Ombú. Calle. Topografía:
Corre de E. a O. desde 1300 hasta 2999, a la altura de Av. Corrientes 5900; Callao 5900, paralela a Arijón 1900.
Carece de designación oficial.


Con anterioridad se denominó Las Delicias.
Recuerda al árbol más representativo de la flora argentina.


Como expresa el arquitecto Bonacci en su artículo del diario “la Capital” del 4 de julio de 2004: “A la sombra de gigantes verdes” ” La ciudad es conocida, entre otras cosas, por haber rechazado el color en general. Existe casi sin estridencias, con mesura. Sin embargo se destacan nítidos en la cuadrícula urbana rosarina productos naturales casi siempre descuidados por sus habitantes.(...) Estos son los compañeros de la vida frecuentemente olvidados por la indiferencia y el olvido”.

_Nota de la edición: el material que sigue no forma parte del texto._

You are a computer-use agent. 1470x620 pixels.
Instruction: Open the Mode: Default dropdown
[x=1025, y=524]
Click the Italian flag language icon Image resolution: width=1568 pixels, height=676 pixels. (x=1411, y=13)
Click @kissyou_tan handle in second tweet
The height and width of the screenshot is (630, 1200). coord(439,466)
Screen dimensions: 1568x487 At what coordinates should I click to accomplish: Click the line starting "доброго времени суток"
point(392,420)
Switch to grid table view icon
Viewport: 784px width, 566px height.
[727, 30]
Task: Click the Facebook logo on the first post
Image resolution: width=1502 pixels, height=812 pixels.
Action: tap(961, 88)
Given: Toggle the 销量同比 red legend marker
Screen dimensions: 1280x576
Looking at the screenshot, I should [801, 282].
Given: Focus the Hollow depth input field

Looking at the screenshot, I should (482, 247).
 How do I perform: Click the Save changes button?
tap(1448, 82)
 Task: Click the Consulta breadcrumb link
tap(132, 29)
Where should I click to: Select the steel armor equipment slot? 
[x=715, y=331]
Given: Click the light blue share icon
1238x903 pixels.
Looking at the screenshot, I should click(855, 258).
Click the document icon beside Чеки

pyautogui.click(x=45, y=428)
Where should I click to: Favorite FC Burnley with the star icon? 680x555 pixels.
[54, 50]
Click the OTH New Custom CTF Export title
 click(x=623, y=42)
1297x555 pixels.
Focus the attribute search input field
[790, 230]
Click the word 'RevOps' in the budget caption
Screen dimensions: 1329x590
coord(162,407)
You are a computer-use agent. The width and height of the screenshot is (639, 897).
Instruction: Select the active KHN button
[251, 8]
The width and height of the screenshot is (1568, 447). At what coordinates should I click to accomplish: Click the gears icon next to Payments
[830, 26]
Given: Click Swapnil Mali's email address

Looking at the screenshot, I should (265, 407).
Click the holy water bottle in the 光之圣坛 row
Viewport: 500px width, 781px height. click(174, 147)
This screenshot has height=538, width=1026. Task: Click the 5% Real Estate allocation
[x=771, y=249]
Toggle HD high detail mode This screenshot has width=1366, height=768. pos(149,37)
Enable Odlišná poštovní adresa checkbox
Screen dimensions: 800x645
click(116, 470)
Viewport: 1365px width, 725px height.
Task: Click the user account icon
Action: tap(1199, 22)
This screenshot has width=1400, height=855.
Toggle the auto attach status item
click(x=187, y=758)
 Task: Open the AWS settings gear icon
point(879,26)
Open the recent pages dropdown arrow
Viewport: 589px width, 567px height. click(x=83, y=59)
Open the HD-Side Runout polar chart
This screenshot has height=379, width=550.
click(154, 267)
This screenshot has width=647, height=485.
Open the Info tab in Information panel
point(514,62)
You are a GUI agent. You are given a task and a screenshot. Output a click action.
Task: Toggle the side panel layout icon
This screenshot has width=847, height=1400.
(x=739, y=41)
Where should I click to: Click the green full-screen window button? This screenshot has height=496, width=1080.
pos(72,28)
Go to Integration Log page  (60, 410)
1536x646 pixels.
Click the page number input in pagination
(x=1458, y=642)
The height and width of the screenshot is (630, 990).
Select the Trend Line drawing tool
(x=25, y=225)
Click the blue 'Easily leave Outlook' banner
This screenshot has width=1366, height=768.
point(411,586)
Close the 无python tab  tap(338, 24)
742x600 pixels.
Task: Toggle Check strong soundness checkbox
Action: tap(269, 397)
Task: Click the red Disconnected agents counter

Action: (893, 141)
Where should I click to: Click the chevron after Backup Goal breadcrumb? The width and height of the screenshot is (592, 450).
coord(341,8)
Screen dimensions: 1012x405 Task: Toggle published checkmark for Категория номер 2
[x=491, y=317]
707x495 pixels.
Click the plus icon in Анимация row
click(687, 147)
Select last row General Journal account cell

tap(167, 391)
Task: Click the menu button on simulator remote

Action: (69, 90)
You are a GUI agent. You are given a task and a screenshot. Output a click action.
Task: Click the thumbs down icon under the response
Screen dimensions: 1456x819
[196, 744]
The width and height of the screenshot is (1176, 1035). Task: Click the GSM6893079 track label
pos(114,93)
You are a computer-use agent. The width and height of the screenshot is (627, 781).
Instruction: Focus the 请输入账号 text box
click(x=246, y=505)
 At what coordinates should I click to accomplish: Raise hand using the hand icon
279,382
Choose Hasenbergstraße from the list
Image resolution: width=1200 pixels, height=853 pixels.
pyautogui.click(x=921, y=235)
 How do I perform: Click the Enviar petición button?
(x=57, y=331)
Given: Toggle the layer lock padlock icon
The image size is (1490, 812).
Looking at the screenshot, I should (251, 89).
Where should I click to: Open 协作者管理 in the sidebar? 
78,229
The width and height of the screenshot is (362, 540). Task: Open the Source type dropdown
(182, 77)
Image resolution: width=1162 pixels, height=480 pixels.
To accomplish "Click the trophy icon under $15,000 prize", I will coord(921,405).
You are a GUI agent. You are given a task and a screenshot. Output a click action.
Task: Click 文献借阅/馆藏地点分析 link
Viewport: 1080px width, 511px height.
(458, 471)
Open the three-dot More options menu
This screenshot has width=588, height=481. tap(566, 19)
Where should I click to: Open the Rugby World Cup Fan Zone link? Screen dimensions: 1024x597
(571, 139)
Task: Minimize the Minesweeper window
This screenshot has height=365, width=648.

En efecto pese a que los habitantes inconscientemente lo ha maltratado existe y subsiste con mesura en la geografía urbana rosarina, continúa en nuestros días mostrándose majestuosamente, aunque cada vez menos y más solitario, en los parques Urquiza, en el Independencia, como en las plazoletas Bélgica y Guernica como también en terrenos hoy incluidos en la Ciudad Universitaria.


ROSARIO Y LOS OMBÚES DEL PASADO


Mikielievich afirma “que abundó desde milenios en el Pago de los Arroyos, comarca donde se asienta nuestra ciudad, pero a medida de extenderse la urbanización en el área del municipio rosarino se fue reduciendo paulatinamente, el número de esos magníficos exponentes de la flora nativa.
Un caso muy particular sería al comenzar la presidencia del general Mitre, 1862, sobre la esquina sudeste de las calles del Puerto (hoy San Martín) y San Luis, a menos de 30 metros del primer mercado que existiera en la ciudad, el Mercado Central, en la manzana hoy cubierta por la plaza Montenegro (antes llamada intendente Santiago Pinasco), se reunían vagos a la sombra de un añoso ombú a jugar a la taba. Aquellos mal entretenidos con el “huesito” y su corte de mirones donde solían congregarse gendarmes de vigilancia, fueron aventados cuando el jefe político Nicasio Oroño dispuso meterle pico y pala al ombú, con lo que terminaron allí las concentraciones de amantes del vernáculo juego”.


Otra situación del pasado con referencia al ombú, narra Mikielievich:


El 20 e abril de 1882 pidieron numerosos vecinos de la calle Urquiza entre las de Progreso, hoy Mitre, y Entre Río, la eliminación de un ombú que afirmaban ser formidable al extremo de entorpecer, con sus enormes raíces, el tránsito de vehículos en la vida pública. En la demanda intervino el arquitecto José Soler, quien al poco tiempo, una vez arrancado, de ese lugar el obstáculo, allí mismo comenzó a construir el Gran Hotel Central, edificio de excepcional belleza arquitectónica de líneas moriscas que, luego de noventa años de existencia en 1978, con el pretexto de ser modernizado, fue convertido en el Hotel Imperio, modificando en forma absoluta su estructura original.”
Concretóse otra vez la desaparición de estos infortunados ejemplares de nuestra flora en aras del progreso.